→ **Data**:

++++

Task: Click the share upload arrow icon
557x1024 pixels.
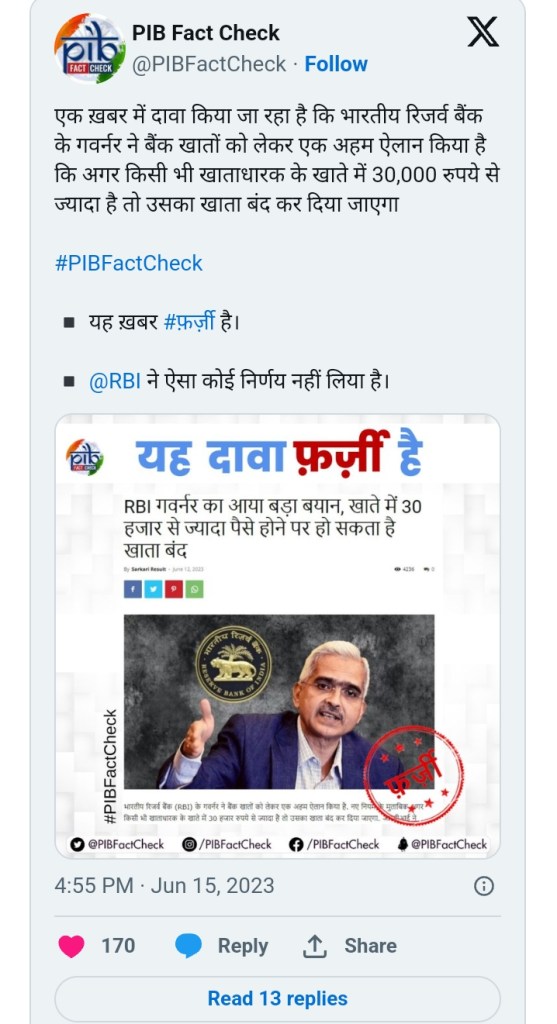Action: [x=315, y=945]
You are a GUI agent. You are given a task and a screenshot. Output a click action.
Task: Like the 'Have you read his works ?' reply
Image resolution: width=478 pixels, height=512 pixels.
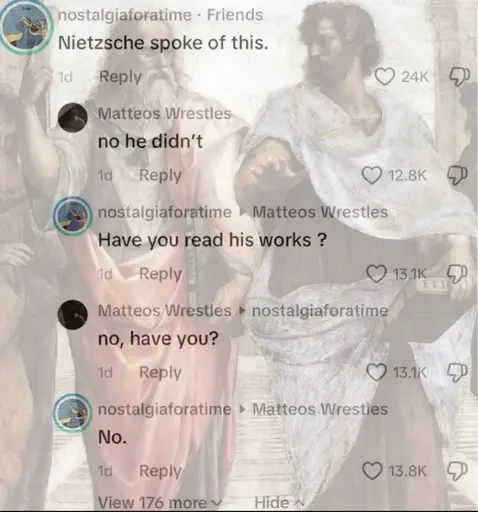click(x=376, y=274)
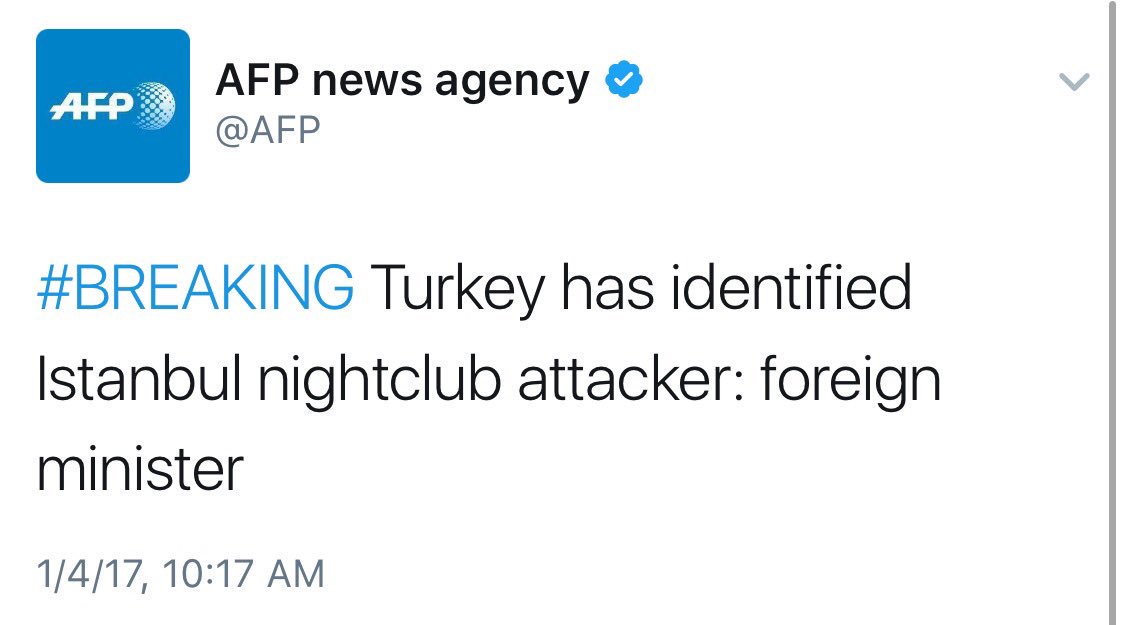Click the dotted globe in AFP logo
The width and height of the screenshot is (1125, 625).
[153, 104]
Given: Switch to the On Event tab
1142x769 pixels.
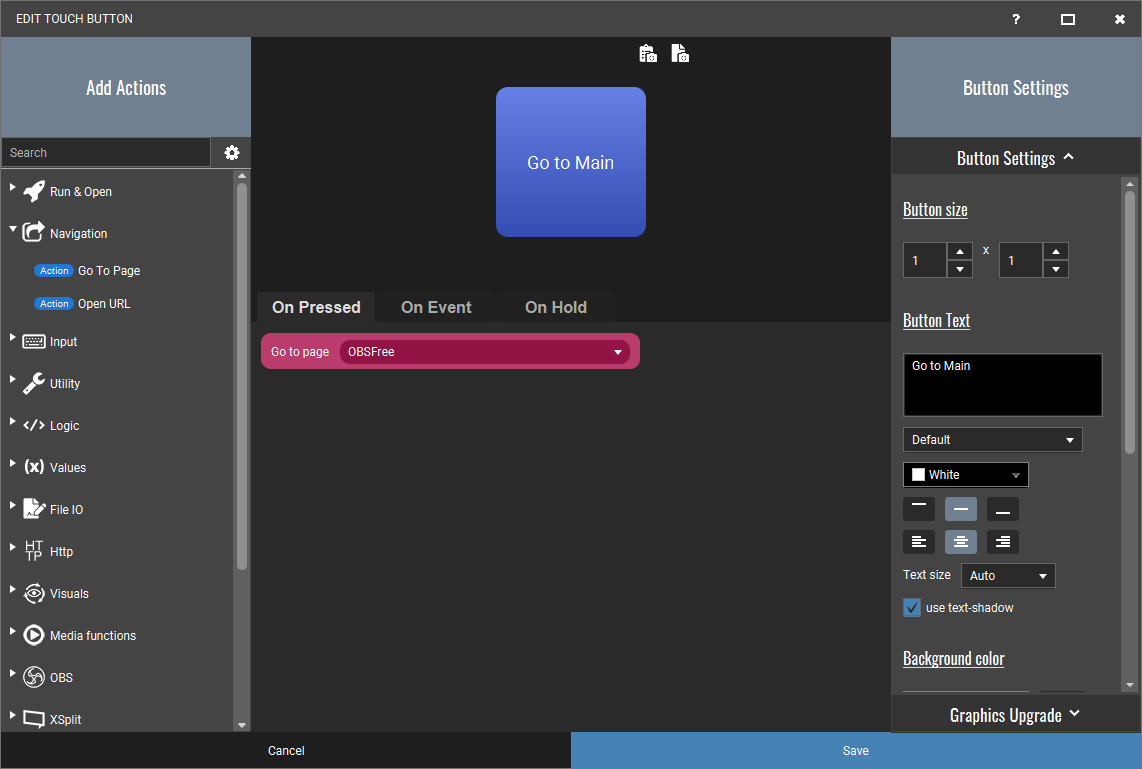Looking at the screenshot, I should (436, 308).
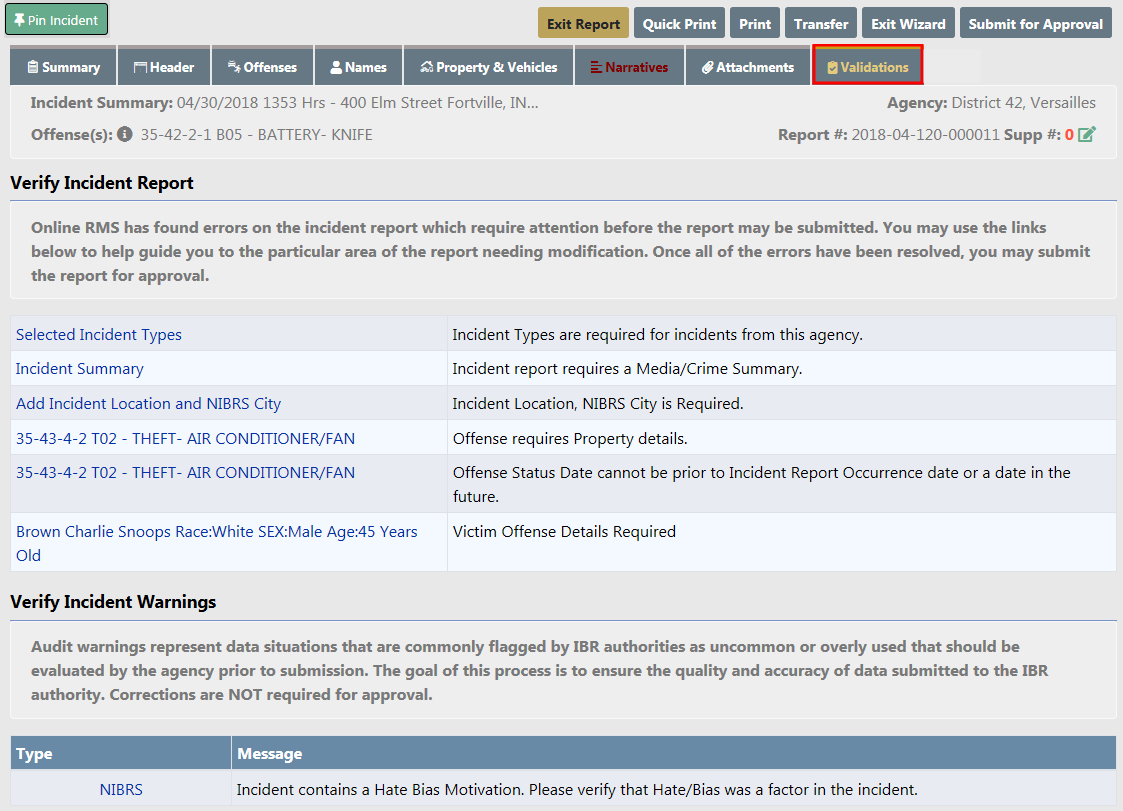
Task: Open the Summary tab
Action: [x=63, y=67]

++++

→ **Your instructions**:
Reproduce the data verbatim. Do not carry any picture into the copy.

→ **Solved exercise**:
Task: Click the share upload arrow icon
557x1024 pixels.
Action: [x=315, y=945]
You are a GUI agent. You are given a task and a screenshot. Output a click action.
Task: Like the 'Have you read his works ?' reply
Image resolution: width=478 pixels, height=512 pixels.
click(x=376, y=274)
Click the dotted globe in AFP logo
The width and height of the screenshot is (1125, 625).
[153, 104]
Given: Switch to the On Event tab
1142x769 pixels.
Looking at the screenshot, I should (436, 308).
Task: Open the Summary tab
Action: [x=63, y=67]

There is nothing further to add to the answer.